WHAT YOU WILL DO: For the records below, give the number of lines where the string "agent" occurs. Include nothing else.

EXERCISE MATERIAL:
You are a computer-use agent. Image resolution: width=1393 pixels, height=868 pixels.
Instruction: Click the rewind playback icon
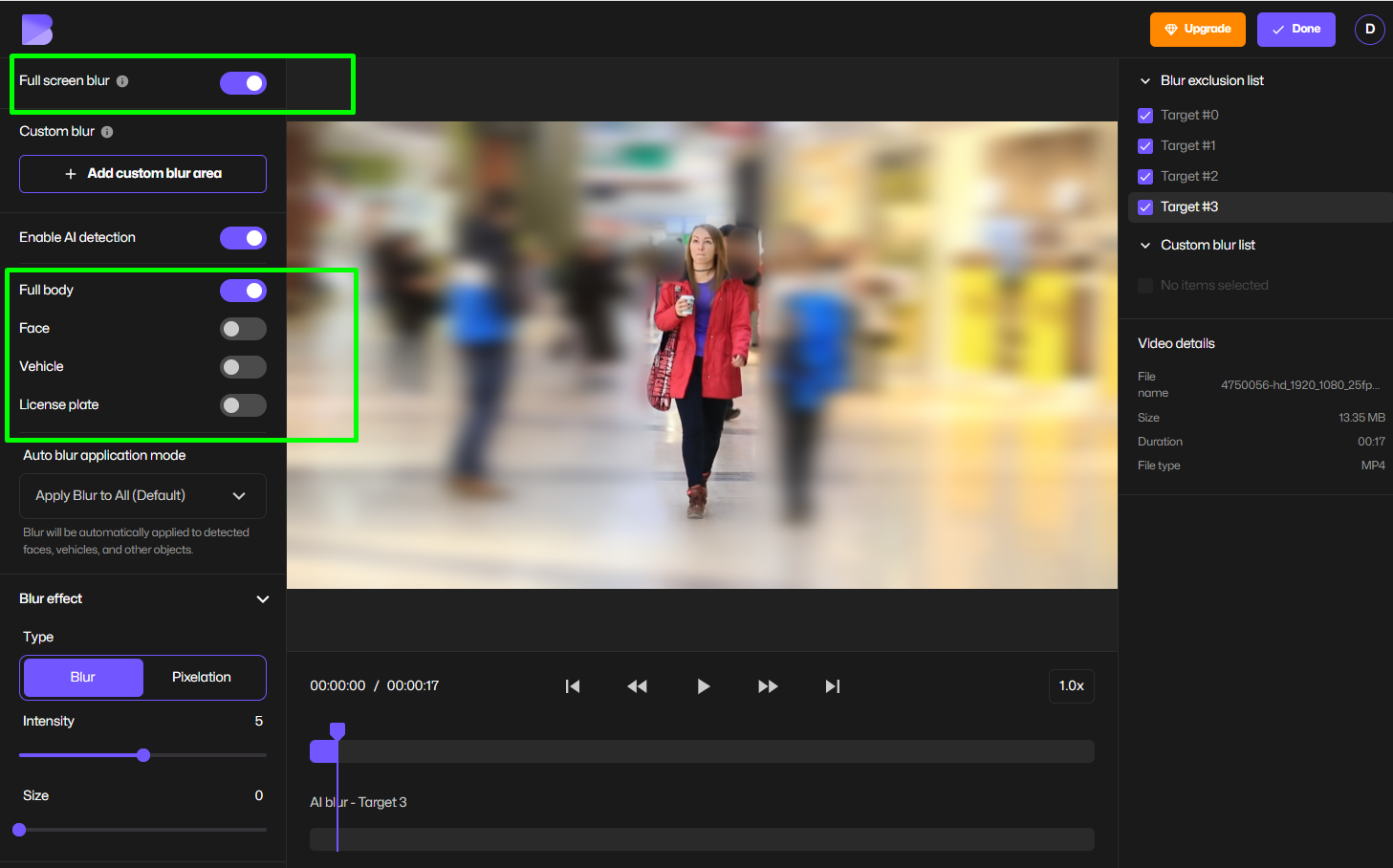pos(637,685)
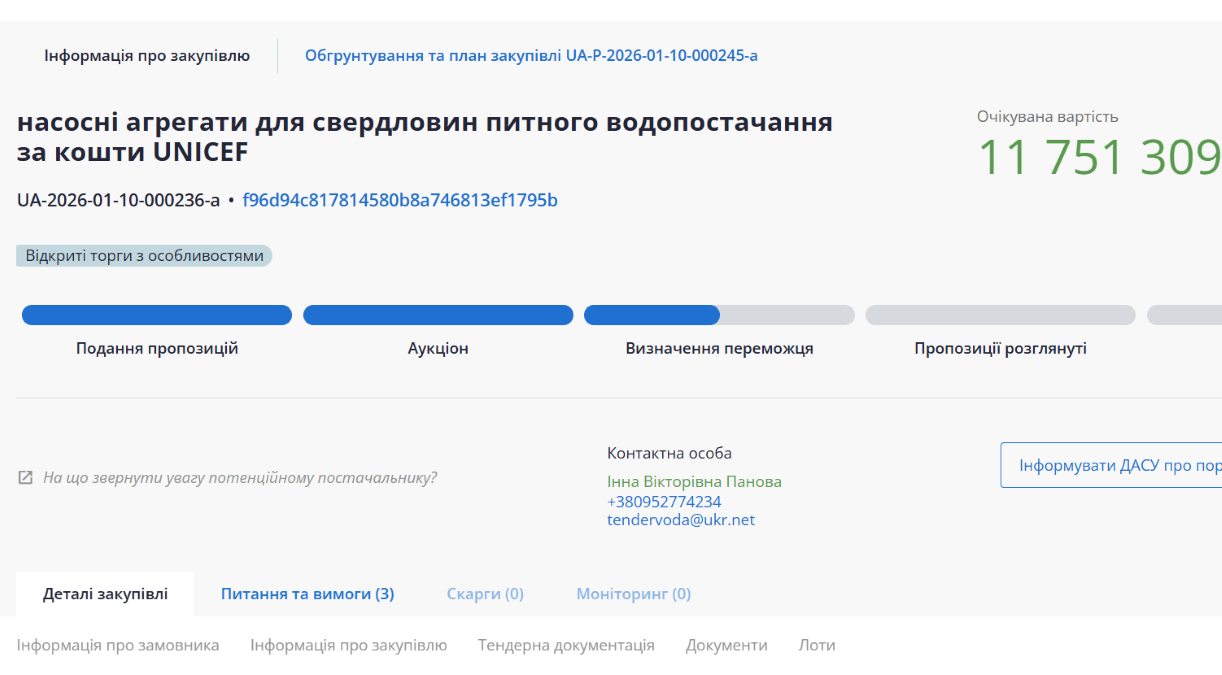Click the external-link icon beside the supplier hint
Screen dimensions: 1222x675
pos(26,478)
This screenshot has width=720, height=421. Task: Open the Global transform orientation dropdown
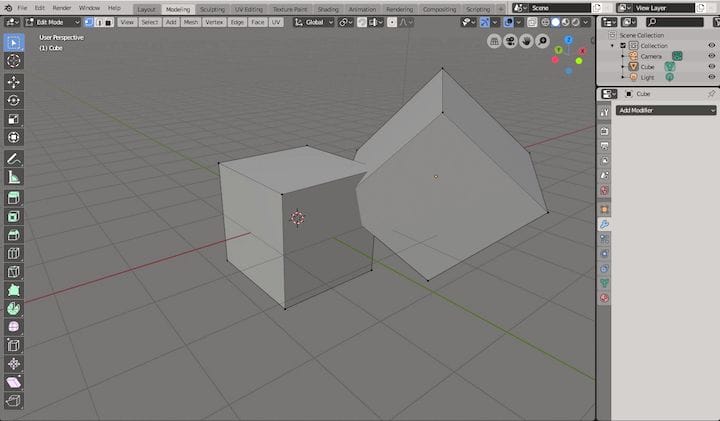(315, 22)
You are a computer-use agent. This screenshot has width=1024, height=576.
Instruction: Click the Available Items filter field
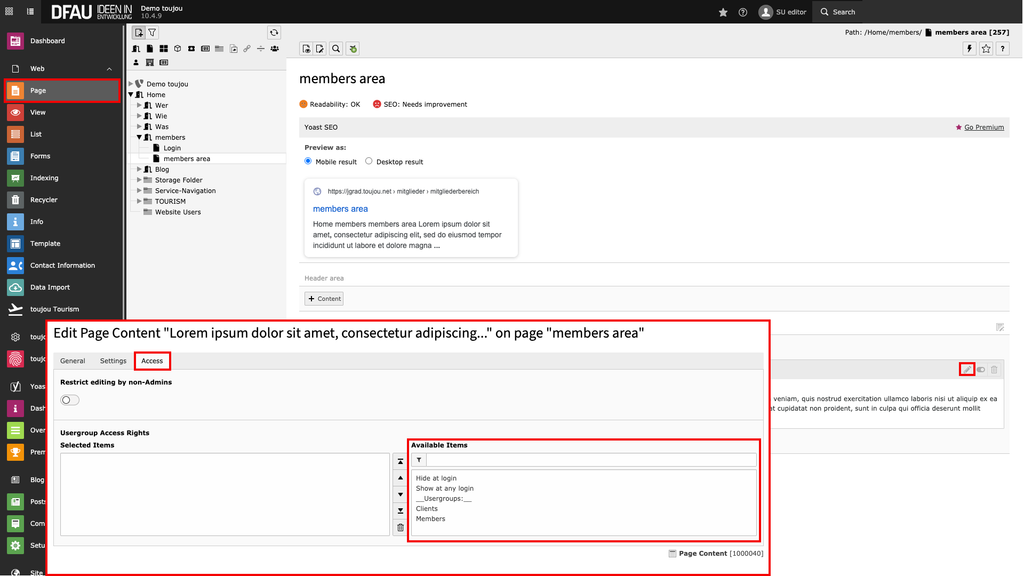(590, 460)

FINISHED EXERCISE: 2